MTC 9/13: Slip into something comfortable and come learn about hyperlipidemia!

During our primary care conference this morning, we tackled the subject of hyperlipidemia in young adults. Our wonderful R2 Dr. Preethi Venkat presented the case of a healthy woman in her 20s with no family history of premature atherosclerotic cardiovascular disease (ASCVD) who was found to have fasting LDL levels of greater than 190 mg/dL.

While the US Preventive Services Task Force (USPSTF) concludes that there is insufficient evidence to recommend lipid screening in individuals under the age of 40, the American Heart Association and American College of Cardiology state that it is reasonable to screen individuals ages 20-39 every 4-6 years, depending on their risk factors. Armed with this information and with help from our primary care expert Dr. Jeffrey Jenks, we developed an algorithm for determining which patients should be started on statin therapy for primary prevention of ASCVD events.

  • LDL ≥ 190: Patients with LDL ≥ 190 mg/dL should receive high-intensity statin therapy regardless of their age.
  • All patients ages 40-75 with diabetes mellitus: These patients should receive moderate- or high-intensity statin therapy depending on their ASCVD risk, including whether “risk enhancers” are present (see below).
  • High-risk patients ages 20-39 with diabetes mellitus: Moderate-intensity statin therapy can be considered in these patients if “risk enhancers” are present: long duration (type 2 for 10 years or type 1 for 20 years), microvascular disease (nephropathy, retinopathy, or neuropathy), or ankle-brachial index (ABI) < 0.9.
  • Patients ages 40-75 with an elevated 10-year ASCVD risk: A 10-year ASCVD risk should be estimated using validated calculators, and the results should be used to guide therapy (high-intensity statin if risk ≥ 20%, moderate- or high-intensity statin if risk is 7.5-20%, and consider moderate-intensity statin if risk is 5-7.4%).
  • Patients ages 20-39 with LDL ≥ 160 and family history of premature ASCVD or genetic dyslipidemia: It may be reasonable to initiate moderate-intensity statin in these patients after weighing of risks and benefits.

Remember that lifestyle counseling is indicated in every patient with increased ASCVD risk. Younger patients are often reluctant to start pharmacotherapy. As the benefits of primary prevention of ASCVD are long-term (10-year NNT 30 for moderate-intensity statin therapy and 20 for high-intensity statin therapy), it may be reasonable to repeat a fasting lipid profile in 3-6 months before initiating therapy. Lastly, for patients with borderline to intermediate 10-year ASCVD risk (5-19.9%), coronary artery CT angiogram may be used to guide the decision to initiate statin therapy.

Thank you so much to Dr. Jenks and Dr. Venkat for another successful primary care morning report!

Medical Spanish Word of the Day: el colesterol = cholesterol

MTC 8/2: A Generous Heart – Acute Pericarditis with Effusion

During our morning report at Hillcrest today, we discussed the case of an otherwise healthy young man who presented to the ED with positional chest pain, dyspnea, and diffuse ST elevations and PR depressions on EKG. He was diagnosed with acute pericarditis and discharged home with ibuprofen and colchicine. However, two weeks later, he returned to the hospital with worsening symptoms and was found to have a large pericardial effusion and signs of early cardiac tamponade. He required pericardial drain placement and was admitted for observation. He was ultimately treated with prednisone and celecoxib and was also started on rilonacept (an IL-1 decoy receptor newly approved by the FDA to treat recurrent pericarditis) to reduce his risk of recurrence.

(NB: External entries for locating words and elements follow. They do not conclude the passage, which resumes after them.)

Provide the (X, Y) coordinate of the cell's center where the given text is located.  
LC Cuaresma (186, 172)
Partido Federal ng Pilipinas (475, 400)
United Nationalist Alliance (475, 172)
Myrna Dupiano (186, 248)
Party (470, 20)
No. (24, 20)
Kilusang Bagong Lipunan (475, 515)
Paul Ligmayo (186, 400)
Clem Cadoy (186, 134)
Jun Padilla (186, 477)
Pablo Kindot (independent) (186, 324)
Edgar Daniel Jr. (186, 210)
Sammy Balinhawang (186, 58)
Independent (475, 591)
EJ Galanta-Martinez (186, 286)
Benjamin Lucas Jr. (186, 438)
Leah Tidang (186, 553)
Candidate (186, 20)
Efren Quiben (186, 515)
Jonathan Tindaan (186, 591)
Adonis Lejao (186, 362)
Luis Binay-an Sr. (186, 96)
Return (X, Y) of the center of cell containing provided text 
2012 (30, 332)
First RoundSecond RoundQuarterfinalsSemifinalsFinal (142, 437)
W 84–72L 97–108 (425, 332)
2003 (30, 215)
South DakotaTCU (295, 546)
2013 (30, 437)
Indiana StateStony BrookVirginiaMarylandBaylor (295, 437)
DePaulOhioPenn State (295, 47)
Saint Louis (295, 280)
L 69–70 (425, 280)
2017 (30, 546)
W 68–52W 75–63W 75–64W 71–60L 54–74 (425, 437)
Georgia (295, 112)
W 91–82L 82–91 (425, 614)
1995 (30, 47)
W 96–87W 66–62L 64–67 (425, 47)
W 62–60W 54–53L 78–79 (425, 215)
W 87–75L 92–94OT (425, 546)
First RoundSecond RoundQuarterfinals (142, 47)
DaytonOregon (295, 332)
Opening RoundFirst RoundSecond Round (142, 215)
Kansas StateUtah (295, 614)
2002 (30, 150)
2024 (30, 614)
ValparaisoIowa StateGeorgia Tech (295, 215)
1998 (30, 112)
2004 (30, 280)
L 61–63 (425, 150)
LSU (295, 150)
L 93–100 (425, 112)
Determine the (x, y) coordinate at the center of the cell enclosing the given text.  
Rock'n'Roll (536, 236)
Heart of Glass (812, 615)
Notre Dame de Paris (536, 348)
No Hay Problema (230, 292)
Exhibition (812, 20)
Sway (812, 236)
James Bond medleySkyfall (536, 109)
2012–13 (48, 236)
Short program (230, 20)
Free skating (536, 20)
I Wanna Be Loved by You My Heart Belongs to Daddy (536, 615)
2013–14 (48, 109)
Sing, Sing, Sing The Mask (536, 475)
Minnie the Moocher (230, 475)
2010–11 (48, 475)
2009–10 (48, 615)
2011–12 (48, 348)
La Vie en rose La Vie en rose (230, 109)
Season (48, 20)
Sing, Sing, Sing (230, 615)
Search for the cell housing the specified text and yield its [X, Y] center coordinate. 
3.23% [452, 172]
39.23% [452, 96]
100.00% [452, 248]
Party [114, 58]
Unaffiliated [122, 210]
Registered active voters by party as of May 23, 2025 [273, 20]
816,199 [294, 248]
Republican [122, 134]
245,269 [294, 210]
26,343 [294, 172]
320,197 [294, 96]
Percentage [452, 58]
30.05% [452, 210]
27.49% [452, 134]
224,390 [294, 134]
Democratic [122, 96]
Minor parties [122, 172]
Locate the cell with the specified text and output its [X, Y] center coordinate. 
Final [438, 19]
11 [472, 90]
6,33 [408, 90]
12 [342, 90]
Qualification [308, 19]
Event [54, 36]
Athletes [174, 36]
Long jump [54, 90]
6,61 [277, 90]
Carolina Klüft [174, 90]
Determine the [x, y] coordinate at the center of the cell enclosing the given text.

Dr. Al Khiami, one of our interventional cardiologists, helped us review the diagnostic criteria and management of acute pericarditis. We talked about several exam findings that can be seen in pericarditis and tamponade: pericardial rub, pulsus paradoxus (systolic BP drop of >10 mmHg with inspiration), and Beck’s triad (hypotension, JVD, muffled heart sounds). We also discussed the classic EKG changes associated with pericarditis (diffuse ST elevation and PR depression) and tamponade (electrical alternans). Findings on echocardiogram suggestive of tamponade include: diastolic RV collapse (specific), systolic RA collapse (earliest sign), plethoric IVC with minimal respiratory variation (sensitive), and exaggerated respiratory cycle changes in mitral/tricuspid valve in-flow velocities (echocardiographic equivalent of pulsus paradoxus).

We would like to thank Dr. Al Khiami for taking time out of his busy schedule to join us today!

Medical Spanish Word of the Day: la pericarditis con efusión = pericarditis with effusion

Clinical Reasoning Conference – July 2021

For our first Clinical Reasoning Conference of the academic year, our expert diagnostician was the incomparable Dr. Lori Daniels, cardiologist extraordinaire and a former chief resident of our program. Dr. Daniels walked us through the mystery case of a relatively healthy young woman who presented with acute-onset, sharp midsternal chest pain and was found to have dynamic EKG changes, elevated cardiac biomarkers, and apical hypokinesis on echocardiogram. A computed tomography of the coronary arteries showed abrupt tapering of the mid- to distal left anterior descending artery, which was consistent with spontaneous coronary artery dissection (SCAD). With treatment and cardiac rehabilitation, the patient had a good cardiac recovery. She was ultimately diagnosed with an arteriopathy.

We took this opportunity to discuss the uncommon but important diagnosis of SCAD, caused by hematoma formation within the tunica media, which then leads to intimal separation from the underlying vessel. Triggers include stress, Valsalva, intense exercise, hormonal changes, and medications. Most cases occur in young women with few traditional cardiac risk factors. SCAD can be associated with pregnancy and can occur in the postpartum setting. SCAD can present similarly to other causes of acute coronary syndrome (ACS), with typical chest pain, elevated cardiac biomarkers, EKG changes (including ST segment elevations), and wall motion abnormalities. Most cases are diagnosed through cardiac catheterization. Thrombolytics are generally avoided as they may cause extension of the dissection or hematoma. The role of antiplatelet agents and anticoagulants in SCAD is unclear, but these agents are often given. Neurohormonal block with β-blockers and ACE inhibitors (or ARBs) is also typically initiated. Percutaneous coronary intervention and coronary artery bypass graft surgery may be appropriate in select patients.

We were fortunate to have been joined by the patient, who shared her unique perspective on the experience. The classic teaching that women with ACS tend to present atypically is flawed. Studies suggest that women who have ACS report typical chest pain at similar rates as men who have ACS. Although women have higher rates of insurance and primary care than men, women who develop ACS report more difficulty receiving care than their male counterparts. In addition, despite having a higher cardiac risk burden and risk of severe myocardial infarction, women who have ACS are less likely to be appropriately diagnosed on presentation and less likely to be reperfused in a timely manner. Indeed, health inequities related to sex and other social determinants of health remain pervasive today.

Key Learning Points:

  1. SCAD is an important cause of acute coronary syndrome, particularly in young women who have few traditional cardiovascular risk factors.
  2. Not all chest pain is from atherosclerotic plaque rupture. Consider other diagnoses such as aortic dissection, pulmonary embolism, pneumothorax, and SCAD.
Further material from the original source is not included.